Die eingangs erwähnten Messungen erfolgen mit speziellen, nach EAV-Standard genormten und von der Internationalen Medizinischen Gesellschaft für Elektroakupunktur nach Voll zugelassenen Geräten. Außerdem soll unter Beachtung standardisierten Vorgehens die Fehlerquote möglichst gering gehalten werden.

Durch diese Messungen ist es möglich, Informationen über sämtliche Bereiche des menschlichen Organismus zu bekommen.
 
Man kann durch den Einsatz von Testsubstanzen die Auswirkungen pathogener Faktoren wie Standort-/Herd-/Störfeldbelastungen, Intoxikationen aus der Umwelt, Infekte, Mangelzustände, Allergien und Unverträglichkeiten diagnostizieren.

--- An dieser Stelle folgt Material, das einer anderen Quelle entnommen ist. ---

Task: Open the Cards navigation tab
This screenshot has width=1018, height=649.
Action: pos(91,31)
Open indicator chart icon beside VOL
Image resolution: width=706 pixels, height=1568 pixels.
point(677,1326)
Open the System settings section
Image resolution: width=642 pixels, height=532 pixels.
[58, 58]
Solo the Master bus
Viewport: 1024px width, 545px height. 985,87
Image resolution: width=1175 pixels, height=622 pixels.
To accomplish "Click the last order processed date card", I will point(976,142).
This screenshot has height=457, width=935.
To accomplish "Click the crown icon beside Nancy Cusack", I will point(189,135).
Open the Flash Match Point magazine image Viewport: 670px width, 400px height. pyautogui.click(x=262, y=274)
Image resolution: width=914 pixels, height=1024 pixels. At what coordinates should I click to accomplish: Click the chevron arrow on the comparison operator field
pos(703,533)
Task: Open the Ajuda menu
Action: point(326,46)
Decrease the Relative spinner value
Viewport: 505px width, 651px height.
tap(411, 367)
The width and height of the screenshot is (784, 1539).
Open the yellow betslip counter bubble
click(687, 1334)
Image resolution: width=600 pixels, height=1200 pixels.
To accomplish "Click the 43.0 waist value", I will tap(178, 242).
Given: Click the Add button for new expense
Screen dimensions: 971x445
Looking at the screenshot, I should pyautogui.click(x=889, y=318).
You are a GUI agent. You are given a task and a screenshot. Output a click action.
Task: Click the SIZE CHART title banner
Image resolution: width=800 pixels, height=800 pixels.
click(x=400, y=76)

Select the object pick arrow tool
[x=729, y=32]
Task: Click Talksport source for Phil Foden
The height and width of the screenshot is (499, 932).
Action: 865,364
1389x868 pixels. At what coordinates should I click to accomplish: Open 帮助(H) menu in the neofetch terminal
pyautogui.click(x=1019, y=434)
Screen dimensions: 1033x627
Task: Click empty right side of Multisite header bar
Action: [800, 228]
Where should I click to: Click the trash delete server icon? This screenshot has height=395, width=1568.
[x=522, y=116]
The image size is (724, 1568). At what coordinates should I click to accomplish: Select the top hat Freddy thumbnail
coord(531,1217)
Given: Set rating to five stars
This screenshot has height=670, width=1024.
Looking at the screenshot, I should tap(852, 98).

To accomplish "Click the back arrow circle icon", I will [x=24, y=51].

So läßt sich z.B. feststellen, ob eine Amalgam-Belastung vorliegt und ob sie für ein bestehendes Krankheitsbild verantwortlich ist. Oder ob ein beherdeter Zahn, ein verlagerter Weisheitszahn oder die mittlerweile verheilte Knochenwunde, wo sich einst ein Zahn befunden hatte, Ursache für eine Erkrankung ist.

 

Die Therapie der EAV kann durch Reizstrom oder medikamentös mit individual-spezifisch ausgewählten Medikamenten erfolgen. Dies geschieht im allgemeinen mit einer Kombination aus Isopathica, Homöopathika, Nosoden und potenzierten Organpräparaten.